Catalano nació en Santa Fe, 1944, pero a los tres meses ya vivía en Posadas. La
anécdota lo persigue cada vez que discuten su gentilicio: “mamé acá”, dice,
para cerrar el tema. Su madre viajó embarazada, el abuelo murió, y el médico
pidió que esperaran hasta los tres meses antes de volver; desde entonces,
Posadas fue su casa.
La infancia fue
católica y numerosa: rezos diarios, tías “obispas”, colegio religioso a la
vuelta de casa. De chico quiso ser cura
—le atraía esa vida compartida— y ya de adolescente probó con el liceo militar, enviciado por la
camaradería y “salir de campaña”. Más tarde llegaría el hippismo, con su idea de fraternidad y una iconografía que sigue
sobre su mesa: la gorra del Che. En
ese péndulo biográfico hay un hilo único: estar con otros.
De esa experiencia
nace su pequeña filosofía pública: no
hay que buscar la paz perfecta, sino la armonía posible. La paz absoluta
—explica— se parece a la quietud de la muerte; la armonía admite conflicto y
diferencia, y busca un equilibrio justo. Por eso le desconfía tanto al
capitalismo que no paga bien al que trabaja como a las utopías que prometen una
perfección irreal.
“La casa es abierta”,
dice, y no es metáfora. Le gusta vivir
con mucha gente, pertenecer a hermandades
con códigos tácitos y valores compartidos. En la charla me trata de “hermana”,
naturalizando un trato que revela esa vocación de comunidad.
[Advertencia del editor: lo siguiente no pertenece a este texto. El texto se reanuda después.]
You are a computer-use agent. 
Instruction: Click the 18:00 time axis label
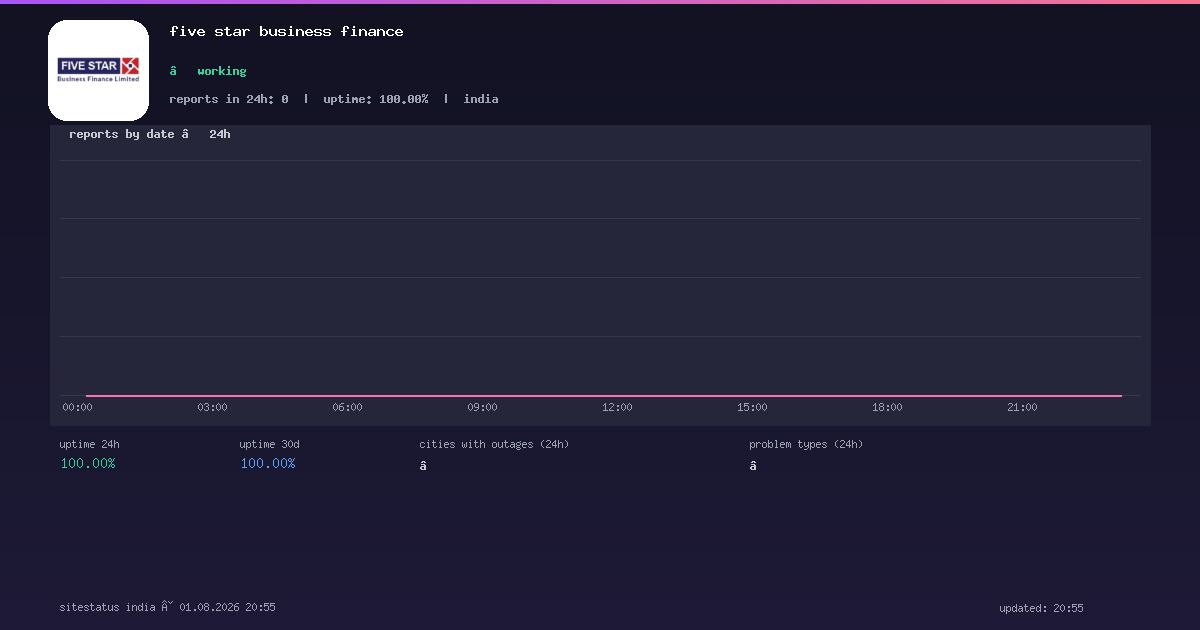[887, 407]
La música fue su primera cofradía. Hijo
del director de la Banda Municipal, se subió al saxofón y tocó en la 9 de Julio y la 25 de Mayo. Con la banda iban
al asilo, al hospital Baliña (donde viven los “locos”) y a la cárcel de la calle
San Martín: tocar no era solo repertorio, era estar donde hacía falta
compañía. Esa pulsión lo define: “no me
gusta mirar desde la tribuna; yo me meto adentro”, dice al recordar noches
de elección en la Plaza 9 de Julio o su impulso de llamar en medio de un
incendio lejano solo para saber y ayudar.
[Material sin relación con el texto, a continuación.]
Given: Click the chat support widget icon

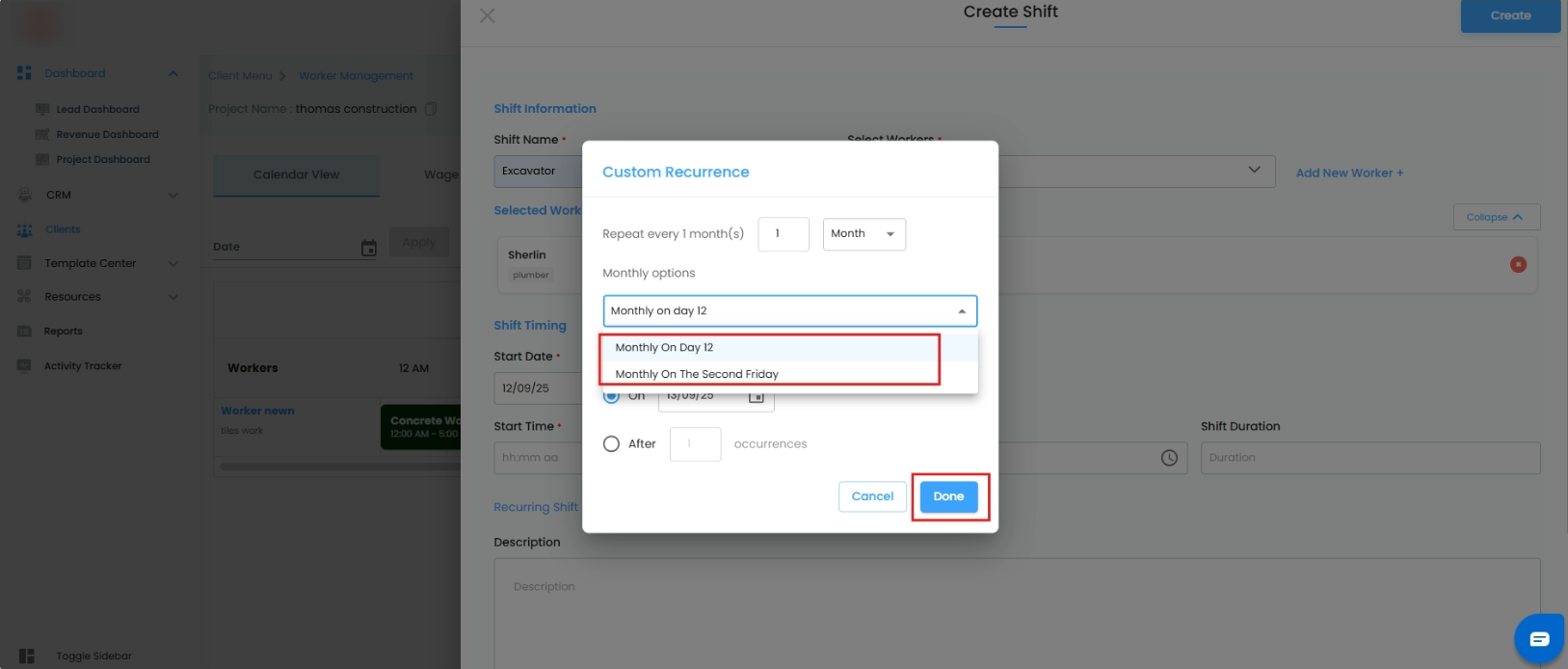Looking at the screenshot, I should coord(1539,638).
El amor desmiente el cliché del hippismo
disperso. Su gran compañera fue Inesita:
una historia que empezó con una carta (y un borceguí para ir al monte) y siguió
“hasta el cementerio”. Hubo poemas, cine casero, trabajo compartido y una
lealtad que lo enorgullece. Comunidad
sí, pero fidelidad también.
Hoy tiene 80 años y el 11 de septiembre cumplirá 81.
La vida le enseñó a despedir: muchos amigos ya no están, y en su relato asoman
músicos entrañables que se fueron. Quizá por eso afila el consejo que quiere
dejarle a su nieto: “sé bueno con los
vecinos”. En su escala de valores, la felicidad no está en la
grandilocuencia sino en el tejido cercano.
Además de músico y
militante de ideas, Catalano es —aunque no se lo adjudique— un referente del arte plástico de Misiones.
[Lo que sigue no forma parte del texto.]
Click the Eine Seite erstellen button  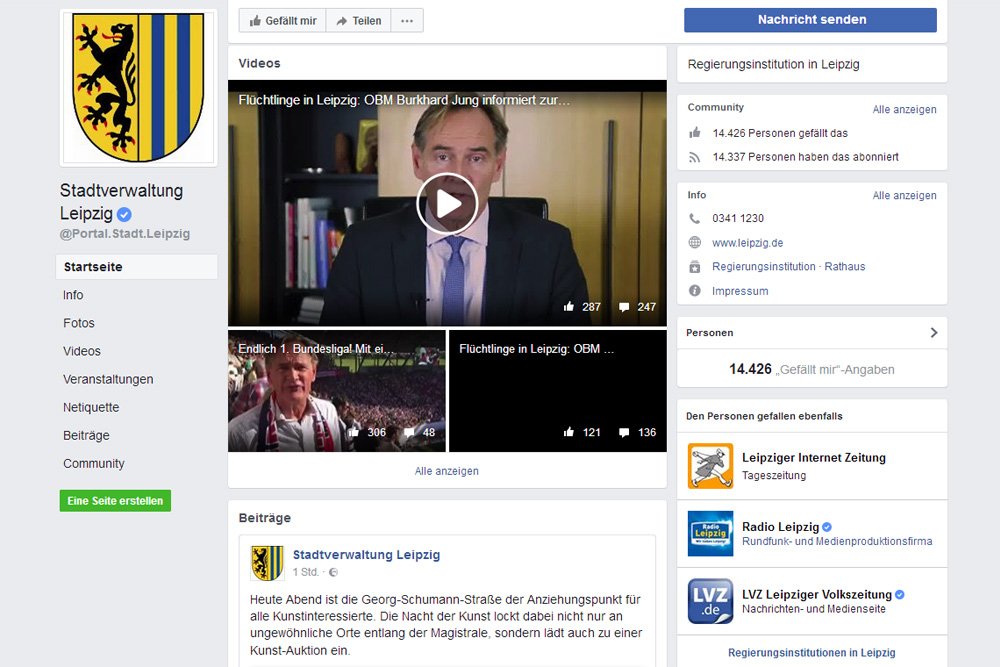coord(115,500)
Su obra, desperdigada en talleres, colecciones y espacios públicos, forma parte
del patrimonio cultural provincial.
Lo suyo no va de medallas: son cuadros que respiran barrio, oficio y
hospitalidad, la misma ética de hermandad que atraviesa su biografía.
Me acompaña hasta la
puerta con cierta dificultad para caminar. Ajusta su gorra del Che, saluda a
quienes pasan por la vereda con un afectuoso “hola, hermano”, y vuelve a perderse en su casa-taller donde la
vida, el arte y la hermandad siguen latiendo.